═══ Available data

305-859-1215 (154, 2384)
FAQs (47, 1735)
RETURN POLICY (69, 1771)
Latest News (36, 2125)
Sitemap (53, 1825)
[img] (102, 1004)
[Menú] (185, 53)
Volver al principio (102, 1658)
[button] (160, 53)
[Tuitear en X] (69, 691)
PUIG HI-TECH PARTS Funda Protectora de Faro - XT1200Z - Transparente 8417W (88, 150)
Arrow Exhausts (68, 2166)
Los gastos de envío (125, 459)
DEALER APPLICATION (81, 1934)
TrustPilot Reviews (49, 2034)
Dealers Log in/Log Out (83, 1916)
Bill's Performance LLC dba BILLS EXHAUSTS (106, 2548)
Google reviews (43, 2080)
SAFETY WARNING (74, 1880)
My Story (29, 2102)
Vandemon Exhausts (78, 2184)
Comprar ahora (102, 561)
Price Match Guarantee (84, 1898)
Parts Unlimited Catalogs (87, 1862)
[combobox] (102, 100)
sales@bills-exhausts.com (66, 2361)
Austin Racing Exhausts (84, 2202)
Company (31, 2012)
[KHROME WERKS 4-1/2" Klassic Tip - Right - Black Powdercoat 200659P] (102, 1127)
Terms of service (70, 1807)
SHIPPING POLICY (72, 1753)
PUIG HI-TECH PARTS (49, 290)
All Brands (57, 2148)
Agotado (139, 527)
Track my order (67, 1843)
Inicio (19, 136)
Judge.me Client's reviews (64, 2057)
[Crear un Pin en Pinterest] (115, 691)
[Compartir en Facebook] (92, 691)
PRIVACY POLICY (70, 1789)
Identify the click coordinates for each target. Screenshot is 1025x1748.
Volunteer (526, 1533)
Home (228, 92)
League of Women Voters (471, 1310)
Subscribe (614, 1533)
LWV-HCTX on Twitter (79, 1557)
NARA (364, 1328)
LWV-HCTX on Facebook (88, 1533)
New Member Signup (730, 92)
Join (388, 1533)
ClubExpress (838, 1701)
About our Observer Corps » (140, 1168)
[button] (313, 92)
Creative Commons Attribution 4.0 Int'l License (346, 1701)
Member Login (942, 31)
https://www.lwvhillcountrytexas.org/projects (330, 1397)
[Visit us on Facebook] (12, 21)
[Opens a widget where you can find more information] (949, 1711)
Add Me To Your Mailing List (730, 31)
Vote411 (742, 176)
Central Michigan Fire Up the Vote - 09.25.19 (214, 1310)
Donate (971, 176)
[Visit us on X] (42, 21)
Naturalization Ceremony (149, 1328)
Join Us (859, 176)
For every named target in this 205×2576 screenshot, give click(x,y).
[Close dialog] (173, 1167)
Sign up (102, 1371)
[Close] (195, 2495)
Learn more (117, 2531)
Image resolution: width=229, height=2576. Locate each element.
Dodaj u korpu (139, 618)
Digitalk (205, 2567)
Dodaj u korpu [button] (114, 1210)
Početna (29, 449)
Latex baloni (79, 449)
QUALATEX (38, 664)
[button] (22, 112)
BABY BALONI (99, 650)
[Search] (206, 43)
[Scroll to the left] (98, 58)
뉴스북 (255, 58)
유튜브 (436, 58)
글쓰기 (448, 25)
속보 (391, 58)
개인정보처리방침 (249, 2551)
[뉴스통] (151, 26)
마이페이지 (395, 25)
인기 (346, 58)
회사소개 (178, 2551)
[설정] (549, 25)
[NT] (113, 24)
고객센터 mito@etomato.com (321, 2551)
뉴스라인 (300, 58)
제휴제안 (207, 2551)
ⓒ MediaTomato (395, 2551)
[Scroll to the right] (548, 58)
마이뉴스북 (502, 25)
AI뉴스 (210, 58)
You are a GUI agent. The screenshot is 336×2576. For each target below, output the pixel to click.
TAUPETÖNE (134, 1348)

══════

-- Problem to work on --
Output the full listing exactly as it stands.

-- Problem solution --
305-859-1215 (154, 2384)
FAQs (47, 1735)
RETURN POLICY (69, 1771)
Latest News (36, 2125)
Sitemap (53, 1825)
[img] (102, 1004)
[Menú] (185, 53)
Volver al principio (102, 1658)
[button] (160, 53)
[Tuitear en X] (69, 691)
PUIG HI-TECH PARTS Funda Protectora de Faro - XT1200Z - Transparente 8417W (88, 150)
Arrow Exhausts (68, 2166)
Los gastos de envío (125, 459)
DEALER APPLICATION (81, 1934)
TrustPilot Reviews (49, 2034)
Dealers Log in/Log Out (83, 1916)
Bill's Performance LLC dba BILLS EXHAUSTS (106, 2548)
Google reviews (43, 2080)
SAFETY WARNING (74, 1880)
My Story (29, 2102)
Vandemon Exhausts (78, 2184)
Comprar ahora (102, 561)
Price Match Guarantee (84, 1898)
Parts Unlimited Catalogs (87, 1862)
[combobox] (102, 100)
sales@bills-exhausts.com (66, 2361)
Austin Racing Exhausts (84, 2202)
Company (31, 2012)
[KHROME WERKS 4-1/2" Klassic Tip - Right - Black Powdercoat 200659P] (102, 1127)
Terms of service (70, 1807)
SHIPPING POLICY (72, 1753)
PUIG HI-TECH PARTS (49, 290)
All Brands (57, 2148)
Agotado (139, 527)
Track my order (67, 1843)
Inicio (19, 136)
Judge.me Client's reviews (64, 2057)
[Crear un Pin en Pinterest] (115, 691)
[Compartir en Facebook] (92, 691)
PRIVACY POLICY (70, 1789)
Identify the click coordinates for each target. Screenshot is 1025x1748.
Volunteer (526, 1533)
Home (228, 92)
League of Women Voters (471, 1310)
Subscribe (614, 1533)
LWV-HCTX on Twitter (79, 1557)
NARA (364, 1328)
LWV-HCTX on Facebook (88, 1533)
New Member Signup (730, 92)
Join (388, 1533)
ClubExpress (838, 1701)
About our Observer Corps » (140, 1168)
[button] (313, 92)
Creative Commons Attribution 4.0 Int'l License (346, 1701)
Member Login (942, 31)
https://www.lwvhillcountrytexas.org/projects (330, 1397)
[Visit us on Facebook] (12, 21)
[Opens a widget where you can find more information] (949, 1711)
Add Me To Your Mailing List (730, 31)
Vote411 (742, 176)
Central Michigan Fire Up the Vote - 09.25.19 (214, 1310)
Donate (971, 176)
[Visit us on X] (42, 21)
Naturalization Ceremony (149, 1328)
Join Us (859, 176)
For every named target in this 205×2576 screenshot, give click(x,y).
[Close dialog] (173, 1167)
Sign up (102, 1371)
[Close] (195, 2495)
Learn more (117, 2531)
Image resolution: width=229, height=2576. Locate each element.
Dodaj u korpu (139, 618)
Digitalk (205, 2567)
Dodaj u korpu [button] (114, 1210)
Početna (29, 449)
Latex baloni (79, 449)
QUALATEX (38, 664)
[button] (22, 112)
BABY BALONI (99, 650)
[Search] (206, 43)
[Scroll to the left] (98, 58)
뉴스북 (255, 58)
유튜브 (436, 58)
글쓰기 (448, 25)
속보 (391, 58)
개인정보처리방침 (249, 2551)
[뉴스통] (151, 26)
마이페이지 (395, 25)
인기 (346, 58)
회사소개 (178, 2551)
[설정] (549, 25)
[NT] (113, 24)
고객센터 mito@etomato.com (321, 2551)
뉴스라인 (300, 58)
제휴제안 (207, 2551)
ⓒ MediaTomato (395, 2551)
[Scroll to the right] (548, 58)
마이뉴스북 (502, 25)
AI뉴스 (210, 58)
You are a GUI agent. The screenshot is 336×2576. For each target below, output the pixel to click.
TAUPETÖNE (134, 1348)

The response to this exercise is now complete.